We shouldn’t have to flatten the curve

I’m a healthy person. I have a healthy family. Only once in 10 years have we even come close to hitting our annual deductible.

Yet conservatively speaking, in premiums alone I’ve contributed over $125,000 to the healthcare system over those 10 years.

Now I’m sheltering in place, can’t see family and friends, can’t travel, can’t go out to bars, can’t watch soccer or basketball on TV, can’t imagine the horrors that my friends with small children are facing with school closed probably until the fall.

By now we all know why this is necessary: Flatten the curve so as not to overwhelm the medical system’s ability to treat people. I’m not an asshole; I don’t want people to die because they can’t be treated.

But it should not have to be a choice between hundreds of thousands of deaths and destroying the economy.

Look, Congress, I really appreciate that if I miss work because I get the virus, you’ll help me with 2 weeks of sick pay.

But what happened to my $125,000 from the last 10 years?
----
● **Work to complete**
A – Summarize the essay on flattening the curve in two sentences.
B – Decide whether each statement agrees with the essay on flattening the curve, answering yes or no and quoting the words that decide it: (i) The writer's family has hit its annual deductible several times in 10 years. (ii) The writer knows why flattening the curve is necessary. (iii) Congress will help with 2 weeks of sick pay for those who miss work because they get the virus.
C – Duplicate the part of the essay on flattening the curve beginning at the words "Look, Congress, I", and stop after "last 10 years?".
The listing has no connection to the essay.

[Stored data entries]
----
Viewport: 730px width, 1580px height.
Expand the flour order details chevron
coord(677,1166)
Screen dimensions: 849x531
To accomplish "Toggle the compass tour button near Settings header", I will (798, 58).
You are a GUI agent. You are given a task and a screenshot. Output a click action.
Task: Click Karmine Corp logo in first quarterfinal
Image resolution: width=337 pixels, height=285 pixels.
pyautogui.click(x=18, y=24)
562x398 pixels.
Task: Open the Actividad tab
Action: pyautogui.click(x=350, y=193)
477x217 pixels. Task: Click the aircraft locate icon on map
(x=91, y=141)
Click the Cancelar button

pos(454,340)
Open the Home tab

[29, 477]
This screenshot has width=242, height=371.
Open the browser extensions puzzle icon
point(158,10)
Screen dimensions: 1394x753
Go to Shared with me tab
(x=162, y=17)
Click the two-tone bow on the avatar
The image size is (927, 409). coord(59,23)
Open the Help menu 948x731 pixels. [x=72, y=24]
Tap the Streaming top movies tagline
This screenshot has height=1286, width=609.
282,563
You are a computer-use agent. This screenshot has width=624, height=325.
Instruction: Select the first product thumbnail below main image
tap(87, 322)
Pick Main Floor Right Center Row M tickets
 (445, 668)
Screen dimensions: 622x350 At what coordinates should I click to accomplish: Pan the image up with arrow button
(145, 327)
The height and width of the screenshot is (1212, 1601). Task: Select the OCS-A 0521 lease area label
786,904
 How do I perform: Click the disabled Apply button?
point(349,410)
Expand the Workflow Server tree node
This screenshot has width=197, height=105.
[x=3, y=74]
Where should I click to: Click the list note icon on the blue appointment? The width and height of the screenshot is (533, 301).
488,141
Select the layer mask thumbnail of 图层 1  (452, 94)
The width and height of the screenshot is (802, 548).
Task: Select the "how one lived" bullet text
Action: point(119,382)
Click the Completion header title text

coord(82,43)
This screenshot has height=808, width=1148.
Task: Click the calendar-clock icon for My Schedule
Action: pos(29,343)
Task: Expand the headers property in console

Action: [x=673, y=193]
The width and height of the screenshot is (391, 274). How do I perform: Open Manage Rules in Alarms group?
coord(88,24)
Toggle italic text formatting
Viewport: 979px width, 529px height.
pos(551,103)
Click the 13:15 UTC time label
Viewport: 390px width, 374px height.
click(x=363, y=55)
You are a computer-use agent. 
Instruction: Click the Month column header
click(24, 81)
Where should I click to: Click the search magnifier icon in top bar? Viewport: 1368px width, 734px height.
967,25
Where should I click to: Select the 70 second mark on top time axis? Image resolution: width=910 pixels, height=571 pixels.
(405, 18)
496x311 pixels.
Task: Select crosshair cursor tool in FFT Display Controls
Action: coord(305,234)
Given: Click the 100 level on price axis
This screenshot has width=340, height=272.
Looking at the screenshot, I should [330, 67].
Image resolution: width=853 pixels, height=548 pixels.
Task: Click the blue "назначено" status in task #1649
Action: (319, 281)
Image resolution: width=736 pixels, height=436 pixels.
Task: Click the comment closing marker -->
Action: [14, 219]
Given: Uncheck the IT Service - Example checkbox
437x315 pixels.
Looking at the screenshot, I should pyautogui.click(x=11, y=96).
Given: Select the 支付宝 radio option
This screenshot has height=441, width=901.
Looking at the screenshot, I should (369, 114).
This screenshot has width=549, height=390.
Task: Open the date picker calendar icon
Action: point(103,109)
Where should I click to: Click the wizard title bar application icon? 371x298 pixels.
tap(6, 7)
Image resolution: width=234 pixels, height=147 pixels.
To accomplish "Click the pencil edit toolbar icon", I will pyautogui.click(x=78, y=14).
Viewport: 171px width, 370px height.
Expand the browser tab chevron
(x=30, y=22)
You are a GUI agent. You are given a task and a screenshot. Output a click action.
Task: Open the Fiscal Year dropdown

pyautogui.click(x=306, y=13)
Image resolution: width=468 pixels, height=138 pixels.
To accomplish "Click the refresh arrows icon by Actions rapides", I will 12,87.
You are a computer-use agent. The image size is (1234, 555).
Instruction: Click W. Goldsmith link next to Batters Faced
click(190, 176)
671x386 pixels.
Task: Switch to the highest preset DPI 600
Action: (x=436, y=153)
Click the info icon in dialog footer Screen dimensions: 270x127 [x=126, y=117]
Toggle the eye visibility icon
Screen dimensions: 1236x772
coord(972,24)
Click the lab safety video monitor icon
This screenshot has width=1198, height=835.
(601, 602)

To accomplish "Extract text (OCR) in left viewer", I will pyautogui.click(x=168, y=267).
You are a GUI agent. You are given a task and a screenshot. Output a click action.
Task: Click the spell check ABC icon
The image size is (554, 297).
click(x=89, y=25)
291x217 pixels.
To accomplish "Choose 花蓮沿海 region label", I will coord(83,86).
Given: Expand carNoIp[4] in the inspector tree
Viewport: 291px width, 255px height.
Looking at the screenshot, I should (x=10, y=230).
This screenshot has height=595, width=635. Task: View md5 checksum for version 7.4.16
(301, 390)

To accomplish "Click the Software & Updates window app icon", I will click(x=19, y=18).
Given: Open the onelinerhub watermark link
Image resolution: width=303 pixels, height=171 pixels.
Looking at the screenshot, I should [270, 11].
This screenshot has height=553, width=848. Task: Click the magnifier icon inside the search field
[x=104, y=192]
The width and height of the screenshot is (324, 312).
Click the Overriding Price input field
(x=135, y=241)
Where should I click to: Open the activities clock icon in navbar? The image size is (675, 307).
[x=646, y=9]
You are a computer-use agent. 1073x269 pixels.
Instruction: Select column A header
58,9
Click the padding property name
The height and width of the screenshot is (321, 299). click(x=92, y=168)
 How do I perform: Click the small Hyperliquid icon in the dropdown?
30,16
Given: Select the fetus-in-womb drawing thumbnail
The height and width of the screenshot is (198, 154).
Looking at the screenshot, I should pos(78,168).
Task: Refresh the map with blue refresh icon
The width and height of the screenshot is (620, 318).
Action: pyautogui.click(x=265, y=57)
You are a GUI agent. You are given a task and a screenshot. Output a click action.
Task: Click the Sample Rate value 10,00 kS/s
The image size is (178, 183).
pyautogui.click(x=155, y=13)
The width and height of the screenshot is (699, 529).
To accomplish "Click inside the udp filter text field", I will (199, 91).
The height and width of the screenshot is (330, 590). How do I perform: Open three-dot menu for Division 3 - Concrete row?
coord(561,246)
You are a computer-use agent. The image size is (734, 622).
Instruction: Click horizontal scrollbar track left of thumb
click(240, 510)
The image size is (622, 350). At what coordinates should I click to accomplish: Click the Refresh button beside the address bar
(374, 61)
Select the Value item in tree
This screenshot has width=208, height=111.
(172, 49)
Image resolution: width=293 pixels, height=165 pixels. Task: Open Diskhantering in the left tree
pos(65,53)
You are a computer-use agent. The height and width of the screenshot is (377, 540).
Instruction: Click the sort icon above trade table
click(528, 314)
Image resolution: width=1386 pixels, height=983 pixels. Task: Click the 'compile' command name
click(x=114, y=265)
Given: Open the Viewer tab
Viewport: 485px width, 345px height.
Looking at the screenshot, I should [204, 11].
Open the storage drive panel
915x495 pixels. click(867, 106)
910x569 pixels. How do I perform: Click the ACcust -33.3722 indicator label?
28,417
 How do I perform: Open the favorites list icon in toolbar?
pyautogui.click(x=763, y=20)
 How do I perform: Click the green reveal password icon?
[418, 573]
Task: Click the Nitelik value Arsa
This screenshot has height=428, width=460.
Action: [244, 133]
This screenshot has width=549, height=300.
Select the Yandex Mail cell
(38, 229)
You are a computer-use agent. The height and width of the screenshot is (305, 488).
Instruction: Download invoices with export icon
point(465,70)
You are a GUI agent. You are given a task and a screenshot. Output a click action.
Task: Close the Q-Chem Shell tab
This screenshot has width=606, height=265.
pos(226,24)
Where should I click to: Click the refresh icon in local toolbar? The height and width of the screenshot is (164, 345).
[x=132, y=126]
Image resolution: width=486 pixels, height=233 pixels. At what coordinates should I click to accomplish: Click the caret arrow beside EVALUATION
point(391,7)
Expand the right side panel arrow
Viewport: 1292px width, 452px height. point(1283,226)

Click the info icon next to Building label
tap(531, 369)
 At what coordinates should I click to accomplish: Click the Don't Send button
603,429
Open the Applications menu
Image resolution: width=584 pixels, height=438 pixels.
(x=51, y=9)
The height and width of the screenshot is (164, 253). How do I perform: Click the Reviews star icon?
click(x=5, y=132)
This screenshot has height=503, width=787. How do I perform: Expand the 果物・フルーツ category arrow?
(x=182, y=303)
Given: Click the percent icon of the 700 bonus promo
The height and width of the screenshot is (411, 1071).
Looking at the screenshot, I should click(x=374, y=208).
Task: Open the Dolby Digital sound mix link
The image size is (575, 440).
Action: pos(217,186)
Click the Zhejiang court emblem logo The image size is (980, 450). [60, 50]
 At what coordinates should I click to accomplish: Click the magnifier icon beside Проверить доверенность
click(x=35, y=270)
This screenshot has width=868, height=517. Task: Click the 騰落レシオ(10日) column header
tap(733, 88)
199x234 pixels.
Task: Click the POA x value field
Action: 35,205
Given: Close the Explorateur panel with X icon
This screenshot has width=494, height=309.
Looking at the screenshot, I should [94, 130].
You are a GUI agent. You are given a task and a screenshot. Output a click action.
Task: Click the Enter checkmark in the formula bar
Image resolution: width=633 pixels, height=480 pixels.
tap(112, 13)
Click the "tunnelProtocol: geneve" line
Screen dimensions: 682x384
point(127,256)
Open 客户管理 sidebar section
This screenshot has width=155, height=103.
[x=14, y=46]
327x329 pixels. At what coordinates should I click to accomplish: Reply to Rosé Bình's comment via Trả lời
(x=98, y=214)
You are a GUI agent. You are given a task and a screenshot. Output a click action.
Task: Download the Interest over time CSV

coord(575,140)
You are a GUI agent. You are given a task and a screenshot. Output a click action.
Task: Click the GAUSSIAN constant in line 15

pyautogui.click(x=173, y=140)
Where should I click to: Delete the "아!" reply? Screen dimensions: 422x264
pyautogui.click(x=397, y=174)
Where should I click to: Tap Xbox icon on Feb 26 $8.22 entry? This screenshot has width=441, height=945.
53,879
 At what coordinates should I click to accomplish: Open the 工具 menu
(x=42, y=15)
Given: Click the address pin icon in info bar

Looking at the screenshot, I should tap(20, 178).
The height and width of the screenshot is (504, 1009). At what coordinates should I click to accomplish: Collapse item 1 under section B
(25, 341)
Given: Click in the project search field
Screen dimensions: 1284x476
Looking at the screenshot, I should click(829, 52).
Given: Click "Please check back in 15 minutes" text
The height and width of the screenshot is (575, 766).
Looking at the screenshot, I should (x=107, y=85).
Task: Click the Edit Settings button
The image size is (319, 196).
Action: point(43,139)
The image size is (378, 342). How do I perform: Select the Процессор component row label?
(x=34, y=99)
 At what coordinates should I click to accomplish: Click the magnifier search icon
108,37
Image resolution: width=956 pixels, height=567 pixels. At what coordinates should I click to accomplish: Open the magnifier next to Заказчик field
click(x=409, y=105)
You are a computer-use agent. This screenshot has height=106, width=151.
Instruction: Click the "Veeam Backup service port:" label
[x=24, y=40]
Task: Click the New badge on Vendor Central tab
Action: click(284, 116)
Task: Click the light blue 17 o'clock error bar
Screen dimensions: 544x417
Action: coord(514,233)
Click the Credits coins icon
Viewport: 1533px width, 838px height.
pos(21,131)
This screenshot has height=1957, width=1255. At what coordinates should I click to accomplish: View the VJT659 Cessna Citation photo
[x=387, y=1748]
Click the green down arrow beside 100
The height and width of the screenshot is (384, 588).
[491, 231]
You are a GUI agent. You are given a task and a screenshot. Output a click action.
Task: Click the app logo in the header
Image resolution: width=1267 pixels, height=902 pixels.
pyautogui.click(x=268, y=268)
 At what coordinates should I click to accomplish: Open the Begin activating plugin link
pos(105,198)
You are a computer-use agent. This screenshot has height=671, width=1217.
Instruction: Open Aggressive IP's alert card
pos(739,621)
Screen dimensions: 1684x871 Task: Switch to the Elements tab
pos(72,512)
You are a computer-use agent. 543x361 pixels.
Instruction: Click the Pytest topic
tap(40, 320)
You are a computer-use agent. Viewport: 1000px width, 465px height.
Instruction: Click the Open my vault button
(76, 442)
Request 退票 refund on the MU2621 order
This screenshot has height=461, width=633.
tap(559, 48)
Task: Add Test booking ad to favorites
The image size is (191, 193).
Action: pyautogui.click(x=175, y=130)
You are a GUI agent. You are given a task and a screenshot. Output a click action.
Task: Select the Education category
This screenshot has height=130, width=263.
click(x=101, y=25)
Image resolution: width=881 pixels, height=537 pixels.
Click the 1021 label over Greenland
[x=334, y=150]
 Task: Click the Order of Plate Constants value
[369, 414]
----
● **Responses by task**
A – The writer, who is healthy and has a healthy family, says they have paid over $125,000 in premiums over 10 years while only once coming close to the annual deductible, and is now sheltering in place under many restrictions. Accepting that flattening the curve is necessary so the medical system is not overwhelmed, the writer argues it should not be a choice between hundreds of thousands of deaths and destroying the economy, and asks Congress, which offers 2 weeks of sick pay, what happened to that $125,000.

B –
(i) No: "Only once in 10 years have we even come close to hitting our annual deductible."
(ii) Yes: "By now we all know why this is necessary: Flatten the curve so as not to overwhelm the medical system’s ability to treat people."
(iii) Yes: "if I miss work because I get the virus, you’ll help me with 2 weeks of sick pay."

C –
Look, Congress, I really appreciate that if I miss work because I get the virus, you’ll help me with 2 weeks of sick pay.

But what happened to my $125,000 from the last 10 years?